Mais ce qui saute aux oreilles avant tout, c’est la vie, incarnée par le chanteur en revenant inespéré bien sûr, mais aussi présente dans cette volonté d’arranger de manière intelligente et surprenante, aussi bien le nouveau répertoire – des chansons qu’il est heureux de « défendre » dit-il -, que l’ancien. S’il ronchonne, amusé, quand le public lui demande de jouer des tubes de Boire ou de Baiser (« C’est une chanson de jeune, ça. C’est presque indécent ! », « On va pas jouer que des vieilleries, autant mourir tout de suite ! »), Miossec se plie en réalité bien volontiers à la relecture de morceaux choisis du passé : On vient à peine de commencer, en ouverture, sur un fond de tic-tac rappelant l’écoulement inéluctable du temps et la faucheuse qui se rapproche pour nous tous, voix pure et saisissante, La facture d’électricité, complétant un début de concert vraiment foudroyant. Car qui, mieux que lui, saurait dire le désarroi d’une certaine classe ouvrière ou des délaissés : « Je n’ai toujours pas payé la facture d’électricité / Qu’est ce qui a bien pu nous arriver / Nous ne sommes plus les mêmes depuis samedi dernier / Tu sais je l’avais pourtant rangée avec l’échographie du bébé / Ne me secoue surtout pas / Car je suis plein de larmes / J’ai perdu la force de prendre les armes / J’ai perdu la foi j’ai perdu mon âme / Qu’est-ce qui a bien pu se passer / Depuis que je me suis fait licencier. » Plus loin, ce sera Madame, simple et touchante, Désolé pour la poussière, de 1964, magnifique de tension, La mélancolie, un sommet pour clôturer le set d’une heure.

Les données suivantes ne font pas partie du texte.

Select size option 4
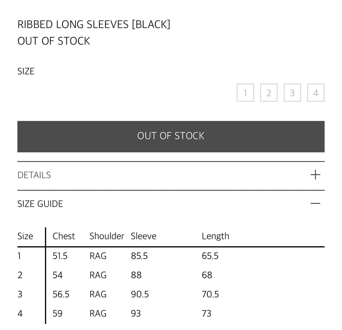 (316, 93)
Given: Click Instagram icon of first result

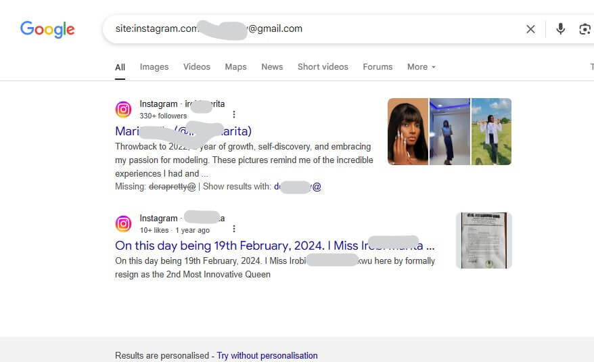Looking at the screenshot, I should (x=123, y=110).
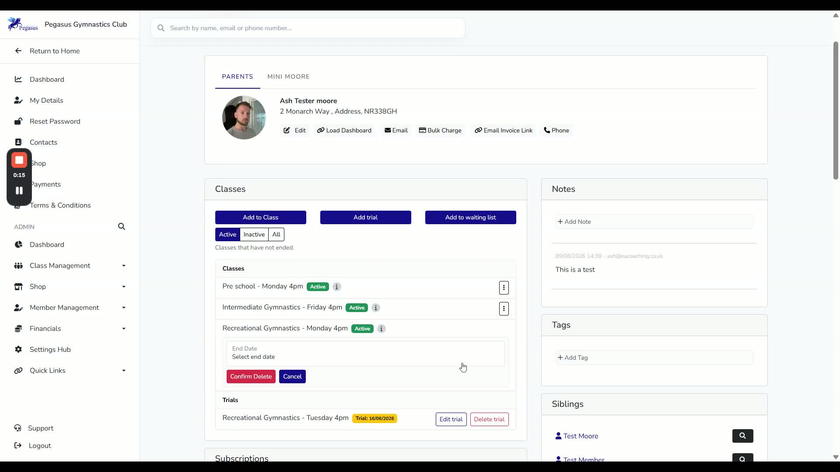840x472 pixels.
Task: Open three-dot menu for Pre school class
Action: (504, 288)
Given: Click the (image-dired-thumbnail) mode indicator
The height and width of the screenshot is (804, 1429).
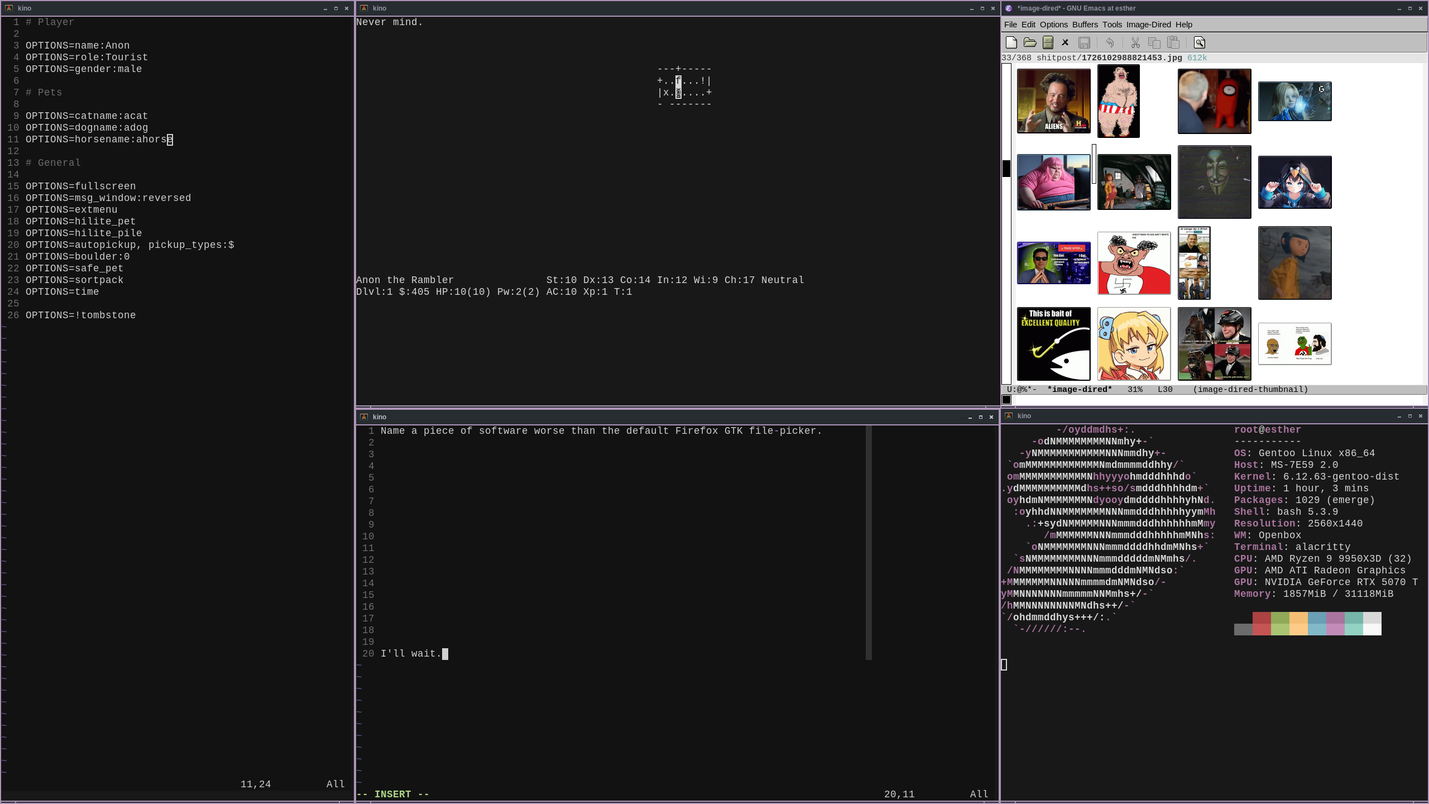Looking at the screenshot, I should point(1250,389).
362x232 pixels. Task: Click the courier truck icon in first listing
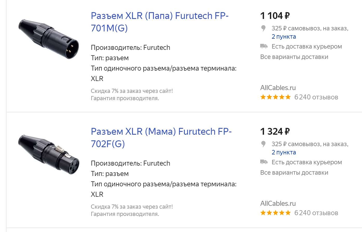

Et quand le sombre de la nuit est là, Miossec nous gratifie d’un rappel unique de sept chansons, d’où émergent les plus anciennes, Que devient ton poing quand tu tends les doigts, clappée par le public, Nous sommes, où sa voix défaillit légèrement sur ce texte bouleversant (« Nous sommes les rescapés »), Je m’en vais et l’inévitable Brest en conclusion. Un concert pro, beau, pas parfait (combien de fois tenta-t-il de s’accorder à la guitare ? « J’ai jamais su le faire correctement, et ça ne va pas s’arranger avec l’âge ! »), mais terriblement vivant. Quand les lumières vont se rallumer, Christophe Miossec, tel Johannes se levant à la fin d’Ordet, le chef d’œuvre de Dreyer, acte sa résurrection de manière hiératique, en restant, un peu raide, le regard droit, face au public pour accueillir, avec ses acolytes, longuement, le respect et l’amour de la salle. Disparus, fantômes et foudroyés de la vie ont eu beau hanter le Trianon ce soir, c’est bien l’amour et la vie qui ont triomphé. Et, ce n’est pas tous les soirs, l’on est repartis dans la nuit de la ligne 2, gonflés d’une résurrection en soi.